2. Go back to MongoDB page
3. Select Network Access on the right
4. Add IP address from the 1. 

## Parepare mongo connection

- First you need to install dnspython

In [None]:
import dns

In [None]:
import pymongo
from pymongo import MongoClient
import pandas as pd

## Connect to the database

In [None]:
cluster = MongoClient(mongo_uri)
db = cluster['gv918-2022-lecture']

In [None]:
db.create_collection("england-wales")

In [None]:
collection = db['england-wales']

## Populate the collection

In [None]:
!wget https://www.dropbox.com/s/ufj9xk9llupod9h/tw_data.csv.tar.gz?dl=0 -O tw_data.csv.tar.gz

In [None]:
df_tweet = pd.read_csv('tw_data.csv.tar.gz')
df_tweet.head()

In [None]:
list_dic = df_tweet.to_dict(orient = "records")

In [None]:
collection.insert_many(list_dic)

- Count the number of tweets in the collection

In [None]:
collection.count_documents({})

## Let's look at the first severals records

In [None]:
list(collection.find({}).limit(5))

## Run queries

Now let's run queries.

#### Documentation

- https://docs.mongodb.com/manual/tutorial/query-documents/
- https://docs.mongodb.com/manual/reference/operator/query/


### Find tweets with URLs

In [None]:
collection.count_documents({"text":{"$regex":"http"}})

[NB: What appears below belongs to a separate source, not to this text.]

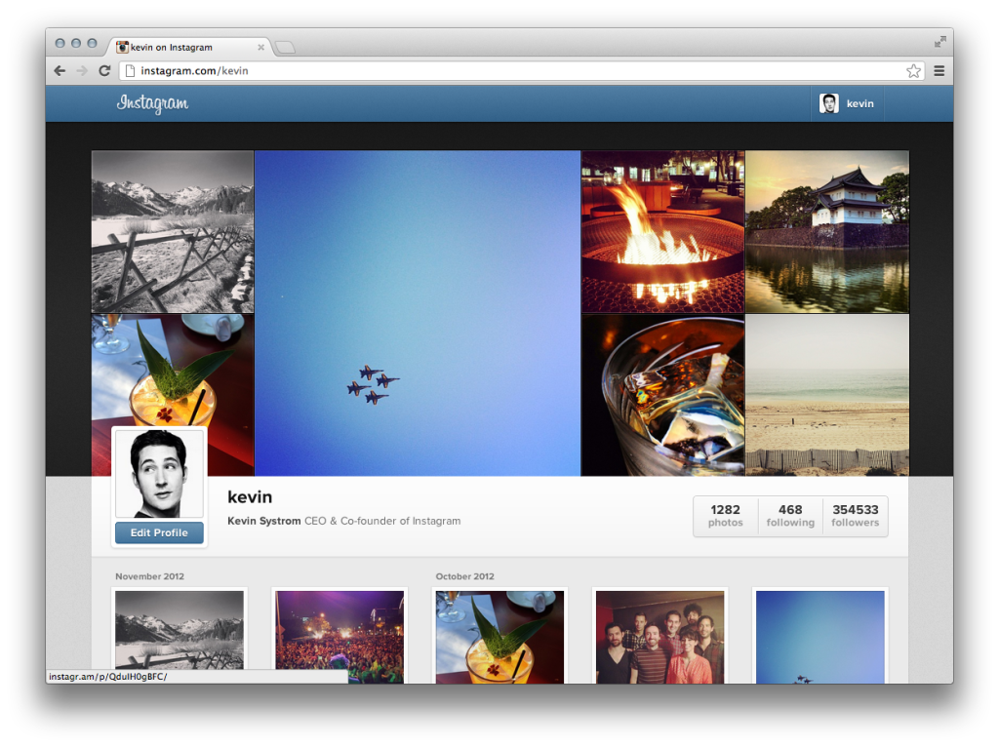
Task: Open Chrome's menu via the hamburger icon
Action: point(939,70)
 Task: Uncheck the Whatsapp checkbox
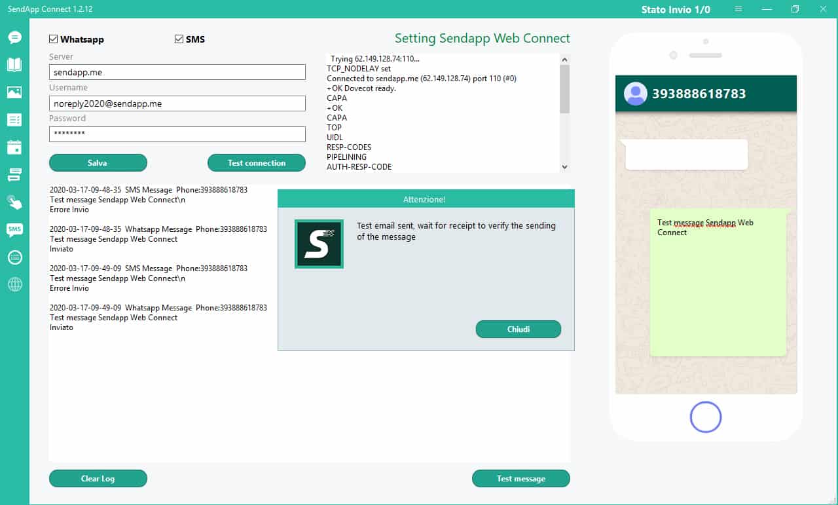tap(54, 39)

### Find tweets with the term England and Wales

- Try the same with case insensitive match (use `$options`)

### How many of them are retweets (i.e. Tweets start with "RT:")


### Counting the number of tweets by user

- Count the number of tweets from each user. Who has the largest nubmer?

In [None]:
list(collection.aggregate([{"$group": {"_id": "$user_screen_name", "count": {"$sum": 1}}}, {"$match": {"count": {"$gt": 100}}}]))

- Convert the results above to a DataFrame. Let's see who has the largest number of tweets


- Concatenate username with "https://twitter.com/" and visit user pages

- Too many spammers. Let's limit the results to the account with more than 100 followers

## Generate time-series plots of tweet volume

- Get documents with "#England" hash tag and create an histgram for every 5min

In [None]:
from datetime import datetime

In [None]:
list(collection.find({"text":{"$regex":"England", "$options":"i"}}, {"_id": 0, "created_at": 1}).limit(10))
ts = [item['created_at'] for item in list(collection.find({"text":{"$regex":"England", "$options":"i"}}, {"_id": 0, "created_at": 1}))]
dt = [datetime.strptime(t,'%a %b %d %H:%M:%S +0000 %Y') for t in ts]
df_time = pd.DataFrame({"ts":ts, "dt":dt})
df_time.groupby(pd.Grouper(key='dt', freq='5Min')).count().plot(kind="line",figsize=(10,4))
df_eng = df_time.groupby(pd.Grouper(key='dt', freq='5Min')).count().rename({"ts": "England"}, axis = 'columns')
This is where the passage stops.